=== MATERIAL PROVIDED ===

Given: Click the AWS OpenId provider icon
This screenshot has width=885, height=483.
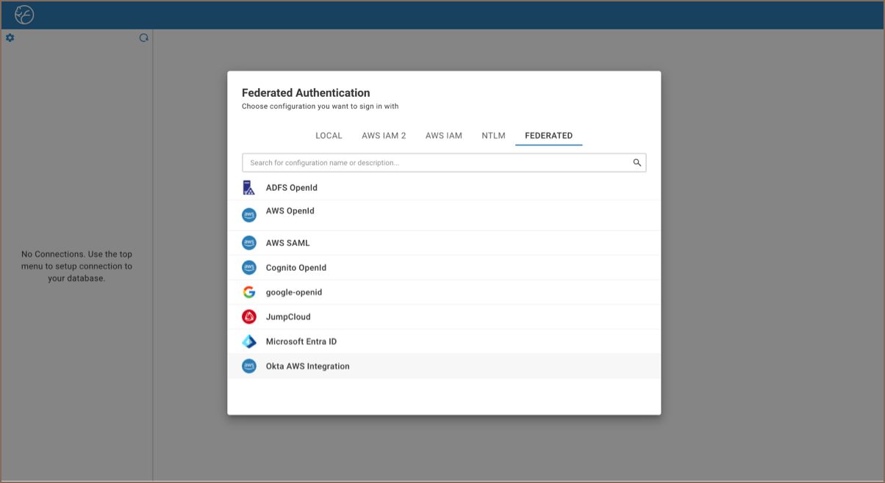Looking at the screenshot, I should coord(249,215).
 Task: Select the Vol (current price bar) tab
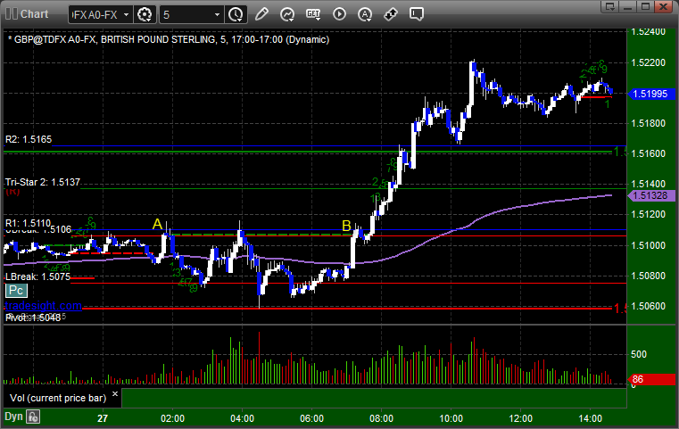pos(58,399)
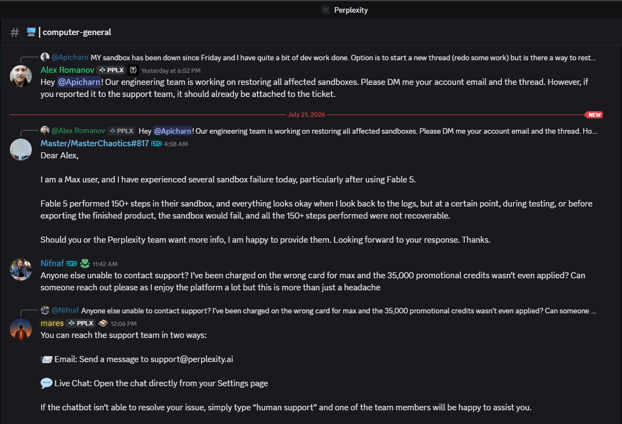Click the Perplexity server title at top
622x424 pixels.
click(351, 10)

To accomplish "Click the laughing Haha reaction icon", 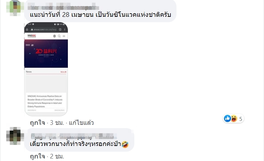I will [x=234, y=118].
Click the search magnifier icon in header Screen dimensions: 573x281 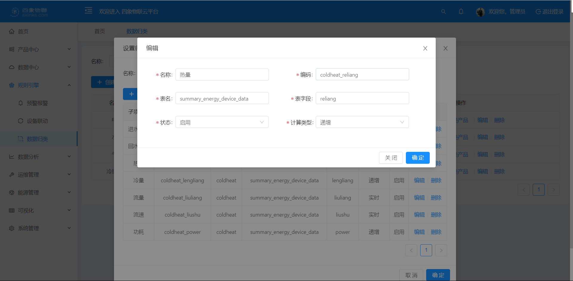pyautogui.click(x=443, y=12)
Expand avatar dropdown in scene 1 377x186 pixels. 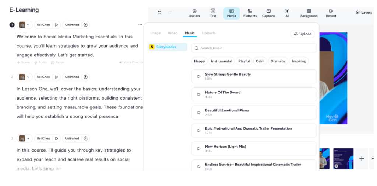click(x=28, y=25)
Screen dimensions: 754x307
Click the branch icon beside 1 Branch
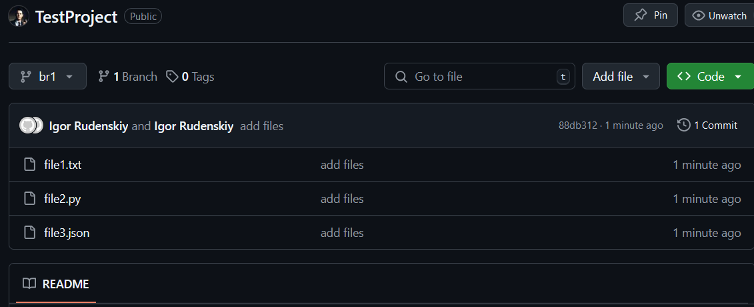pyautogui.click(x=103, y=77)
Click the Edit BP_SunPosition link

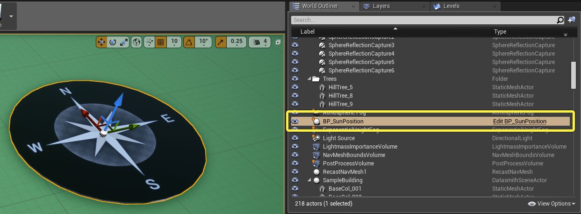(519, 121)
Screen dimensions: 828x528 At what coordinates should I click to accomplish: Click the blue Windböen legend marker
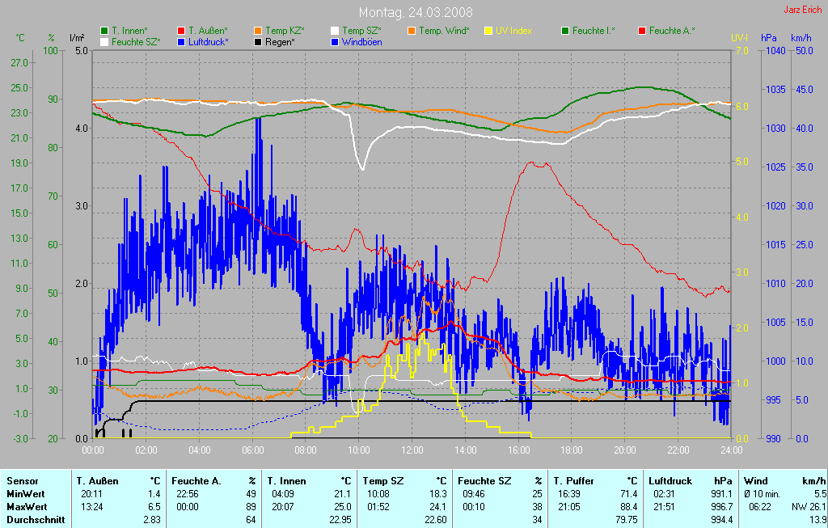335,41
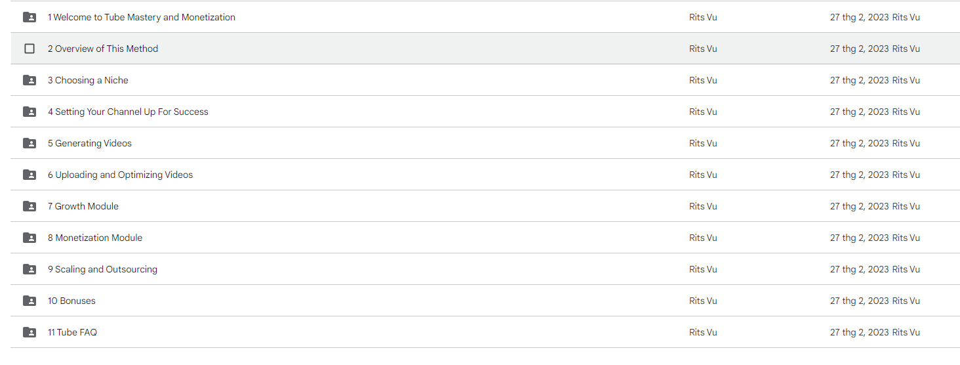960x365 pixels.
Task: Click the modified date on the Scaling and Outsourcing row
Action: (860, 269)
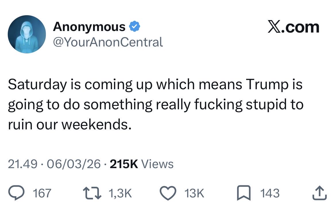Image resolution: width=336 pixels, height=208 pixels.
Task: Open the hooded figure profile avatar
Action: pos(27,34)
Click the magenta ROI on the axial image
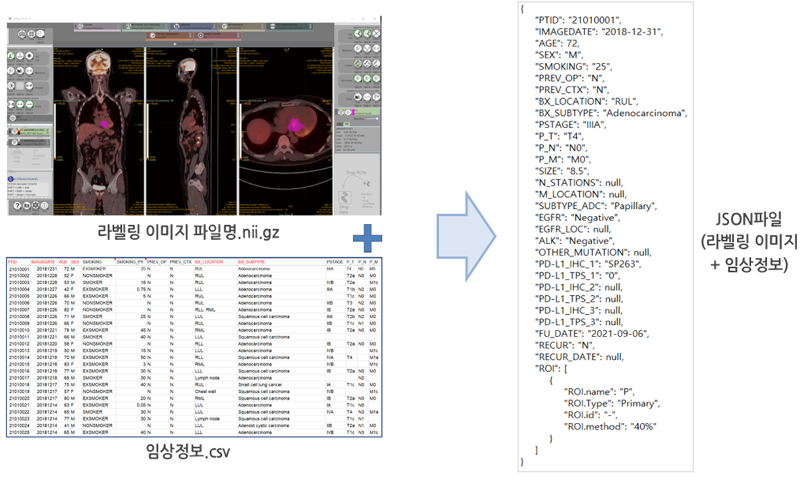This screenshot has width=801, height=487. (296, 124)
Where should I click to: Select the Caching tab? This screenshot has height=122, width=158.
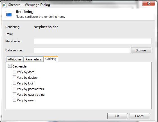pos(51,59)
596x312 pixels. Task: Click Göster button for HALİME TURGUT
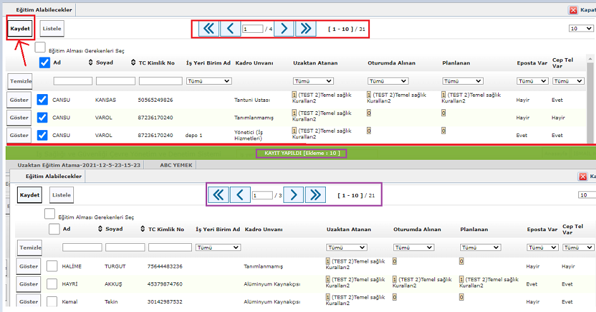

===

• **TASK OBJECTIVE**
Starting at the line that holds "Screen dimensions: 828x528" and ending at the last line of the material above, repeat each line exactly, both ends included, and leave the pictures out.

• **ANSWER SPACE**
Screen dimensions: 828x528 At what coordinates should I click to accomplish: Click the blue Windböen legend marker
335,41
960x365 pixels.
Task: Click the modified date on the Scaling and Outsourcing row
Action: (860, 269)
Image resolution: width=336 pixels, height=208 pixels.
Task: Open the hooded figure profile avatar
Action: pos(27,34)
Click the magenta ROI on the axial image
This screenshot has width=801, height=487. (296, 124)
Where should I click to: Select the Caching tab? This screenshot has height=122, width=158.
pos(51,59)
596x312 pixels. Task: Click Göster button for HALİME TURGUT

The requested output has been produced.